I wouldn't do that. The lightbulb limiter is a device you use primarily to detect and prevent damage from some catastrophic fault. Either a build error, or an unknown amp you have never seen plugged in, or a customer repair where you don't know about the customer's ability to explain any fault. Or if the amp smells like burnt electrical, that's when you plug it into the LL.
You build an amp, check your work, but maybe you made some crazy mistake or dropped a piece of wire or solder blob where it is shorting something but you can't see it. You plug into the LL so that if there is some massive short it doesn't blow stuff up or start a fire the first, second, third time you plug it in. Then you should be pretty much done with it.
*IF* you built an amp with variable bias and you have never powered it up, my own practice and opinion is that you should crank the bias as cold as you can (maximum negative voltage) for first turn-on. The output tubes should be as shut off as you can make them. Of course, you can measure that bias with no output tubes installed. Say the schematic calls for -35 volts. I like to have -50 or -60 on there to start. Plug into your LL. Turn it on, see that the little tubes light up. Turn off. Install the power tubes, do it again, see the fils light up, be sure no smoke. Maybe go check 6-8-10 plate voltages. If everything is good, delete the LL and launch the thing.

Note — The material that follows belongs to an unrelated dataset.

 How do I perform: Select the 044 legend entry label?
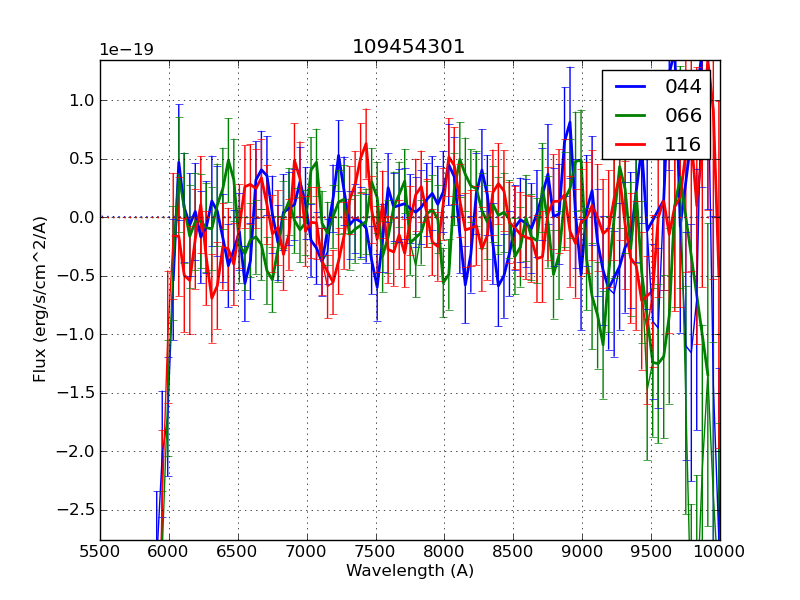click(683, 87)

Another thing I usually do when servicing an amp is to solder a teeny thin wire across the fusepost and remove the fuse. The wire is a single strand from a scrap of stranded wire. Fuses are like 75 cents each now, no need to blow up three or four of them if you have something goofy going on. Oh yeah....snip the little wire and replace the fuse when you're done!
An amp you've never seen before that you bought at a garage sale and maybe hasn't been plugged in for 20 years, yeah, you start it out on the LL. Or a variac.
Once you have confirmed you have no disaster going on, you're done with the LL.